The government's fourth Queen's speech has given the clearest possible hint that Tony Blair is planning an election next May.

According to the speech: "it is a full programme that shows, unusually, a government gaining momentum in its fourth year, not losing it."

In fact, the programme of legislation set out in the speech is the lightest yet set out by the prime minister with almost half as many bills than its heaviest.

With a total of just 19 bills planned, it allows ministers to push through key legislation in time for a May poll.

Ministers are insisting that there are fewer bills because many of them - particularly on crime - are huge and will take up a lot of parliamentary time.

Prime Minister Tony Blair and Tory leader William Hague
Blair and Hague squaring up for the election
But most MPs see the programme as paving the way for the next election.

It will allow the government to achieve some key policies and claim, when they get to the election, that they have kept their promises.

Mini-manifesto

There was always the temptation to pack the speech with radical measures, secure in the knowledge that at least half of them would never see the light of day.

But that would have seen the speech turned into a mini-manifesto with voters expecting the government to include any uncompleted business in its programme for a second term.

Ministers instead decided to offer half a Queen's speech - and a broadly uncontroversial one.

There are a couple of surprises, particularly the move to ban all tobacco advertising.

Ever since the Bernie Ecclestone affair - which saw Mr Blair facing his first great crisis - ministers have been hugely-sensitive about the issue.

But there is widespread support, particularly amongst Labour voters, for such a ban and Mr Blair has decided he can now press ahead with the move.

Equally the proposal to offer a free vote on fox hunting will go down well with Labour "heartland" voters.

Having successfully managed to delay the issue throughout its first three years, ministers are under intense pressure to meet their pre-election commitment.

Yob culture

Many still believe the free vote - with three options - is a cop out and some fear the whole issue, may still not be resolved before the next election.

The bill will run into trouble in the Lords and could well run out of parliamentary time.

But it is a populist policy which will go down well with the heartlands.
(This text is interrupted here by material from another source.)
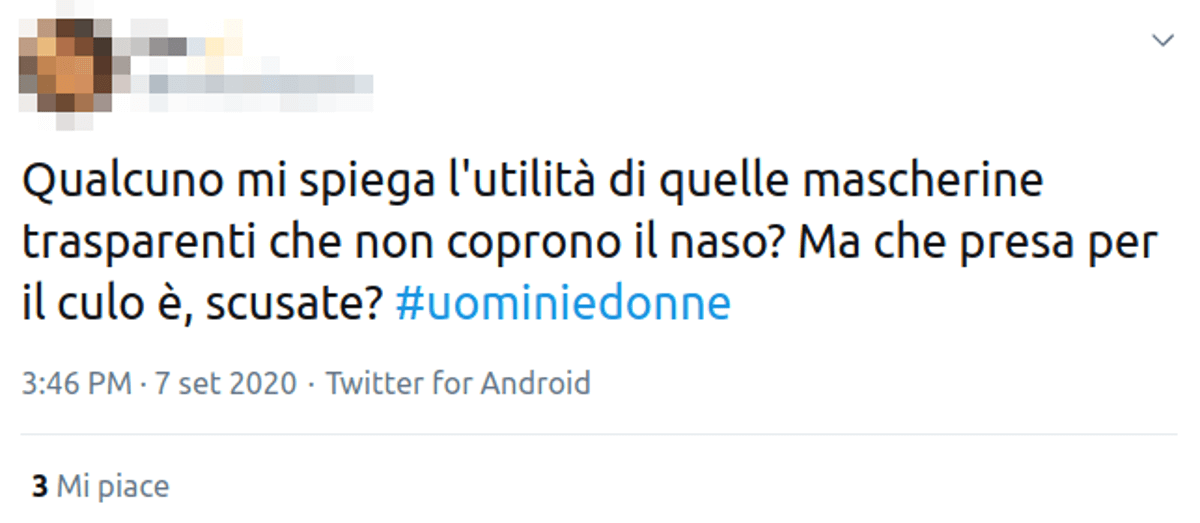View the Mi piace likes list

point(112,487)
Other policies, such as the move to outlaw curb crawling, will also prove popular.

But policies which could have landed the government with real headaches, notably the ban on clause 28, have been left out of the speech.

There is plenty of room for legislation to be brought in at any time, but the speech has given a clear indication of the government's pre-election platform and it is unlikely there will be any important or controversial additions.

Top of the list is the attack on crime an the "yob culture", followed by more action on the health service.

As usual, most of the contents of the speech had been widely forecast, but there was just enough to suggest the government has not run out of steam.

The language of the speech was also far less "political" than the previous three.

Tony Blair has faced accusations in the past of using the Queen to pump out pro-Labour propaganda. But there was little of that this time.

The full programme will only be revealed in detail over the coming days and weeks, but it is clear ministers do not want to be boxed in with an overly heavy pre-election workload.

So the overwhelming impression is that this is a Queen's speech for the next general election.